What’s wrong with this picture? So much that I have no idea where to start, so I’ll leave you with the picture and save my adjectives for the time when, sadly, I have to report a death.

 

Meanwhile, if you’re looking for a free stuffed toy . . .

. . . I can tell you how to get one.

This didn’t happen in Britain, but with a little work it could’ve, since it could happen any place where attractive nuisances entice people to trade coins for a chance to pick up stuffed toys with a mechanical claw and drop them down a chute so their kids can take them home and love them for ten minutes or so. Or not drop them down a chute, because no matter how simple it looks the machine never gives you quite enough time to get the toy where it needs to be.

In Australia, a three-year-old found a better way to get what he wanted. In the half-second when his father got distracted, he climbed up the chute and materialized inside the machine, standing upright among all the stuffed toys any kid could dream of.

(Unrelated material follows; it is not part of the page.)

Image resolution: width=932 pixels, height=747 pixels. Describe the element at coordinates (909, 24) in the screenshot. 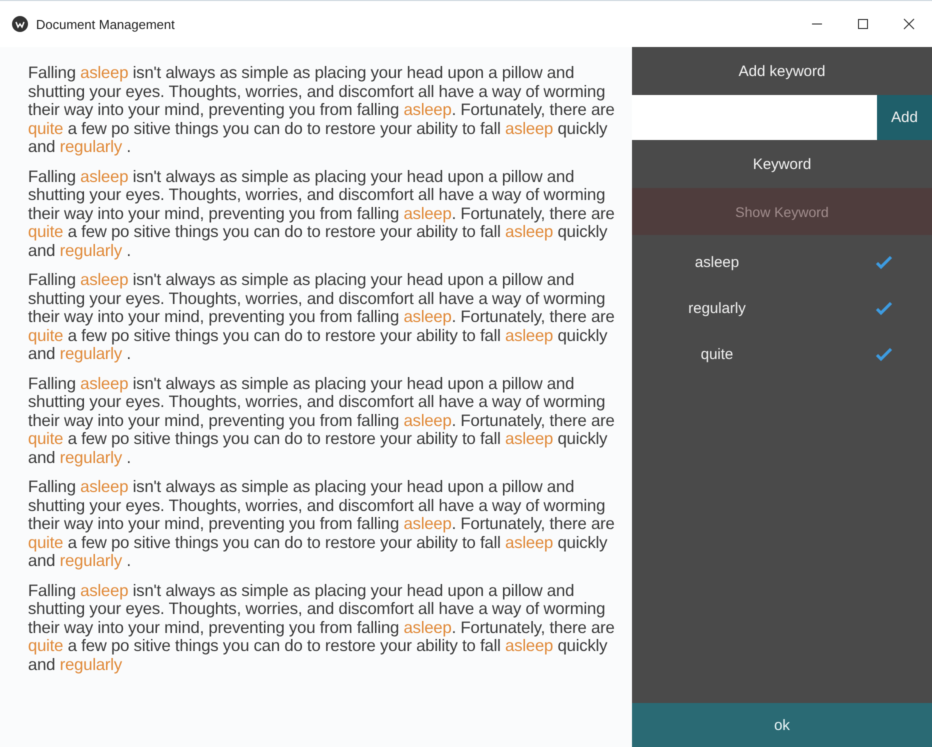

I see `close-icon` at that location.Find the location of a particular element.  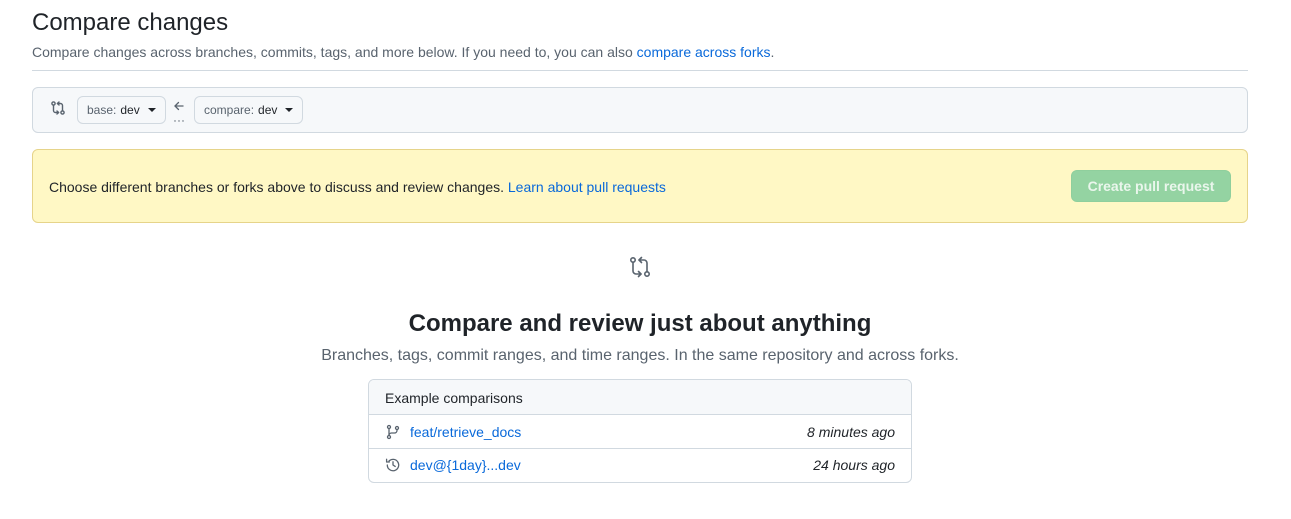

Since using the claw to drop him back down the chute didn’t seem like a good idea, the father called the claw machine company, which asked helpful questions like, “How much money did you put in the machine?”

The only thing stuck in the machine was his son, he said, and he’d like to have him back.

The person on the other end of the line wasn’t programed to deal with that and the police ended up smashing the glass and extracting the kid. The media is (sadly) silent on the all-important question of whether the boy got to take a toy home.

 

From the Department of Historical Preservation

In an effort to polish Britain’s reputation for eccentricity and historical hoo-ha’s, the owner of a pub in Staffordshire, The Crooked House, has been ordered to rebuild it, brick by brick. It was built in 1765 and sank into the ground either because of mining in the area or a nearby water wheel (no, I don’t understand that last one either), until it sat at a 15-degree angle. It had been propped up in various ways over the years and was doing just fine until it was sold and–oops–mysteriously caught fire.

Then, just to make sure of things, the new owner had the shell bulldozed.

Local people got up in arms. Or up in containers, which they used to store 23,000 bricks that they salvaged from the rubble, and the new owner’s been ordered to put them back where they were, and at the pre-fire angle. Unless the owner appeals, they have three years, but they may be too distracted to bother, since the fire’s being treated as arson.